[Start of Information shown]
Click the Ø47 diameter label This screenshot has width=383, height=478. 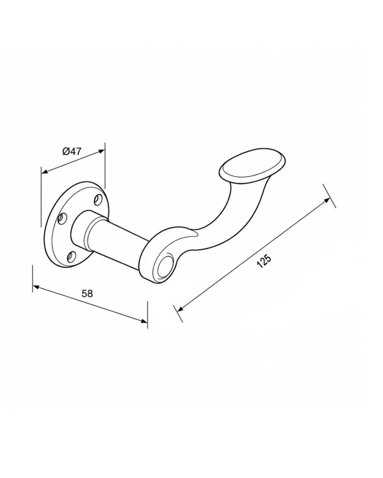coord(72,151)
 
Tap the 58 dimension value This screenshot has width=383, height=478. coord(87,293)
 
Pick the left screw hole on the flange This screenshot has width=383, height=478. coord(62,218)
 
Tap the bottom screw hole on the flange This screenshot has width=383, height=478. coord(72,257)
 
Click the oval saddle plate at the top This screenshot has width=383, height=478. coord(252,166)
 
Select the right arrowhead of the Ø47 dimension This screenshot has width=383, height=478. coord(101,151)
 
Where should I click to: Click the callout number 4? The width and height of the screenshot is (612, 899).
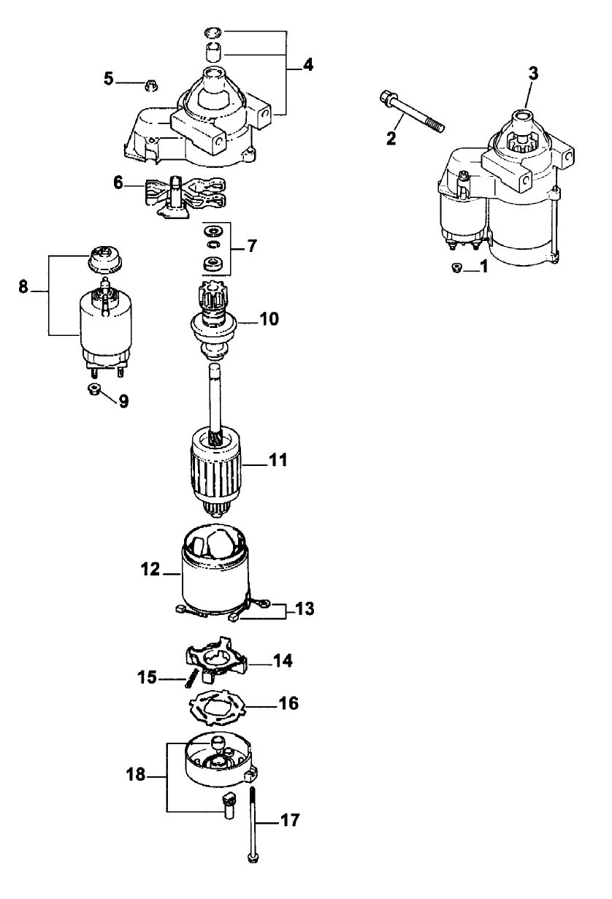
[End of Information shown]
Instructions for the task:
Substitute "bolt hole" for "screw hole" in the data starting at the line containing "Pick the left" and ending at the line containing "Click the oval", leaving all else unchanged. Give back only those lines.

Reply to the task:
Pick the left bolt hole on the flange This screenshot has width=383, height=478. coord(62,218)
 
Tap the bottom bolt hole on the flange This screenshot has width=383, height=478. coord(72,257)
 
Click the oval saddle plate at the top This screenshot has width=383, height=478. coord(252,166)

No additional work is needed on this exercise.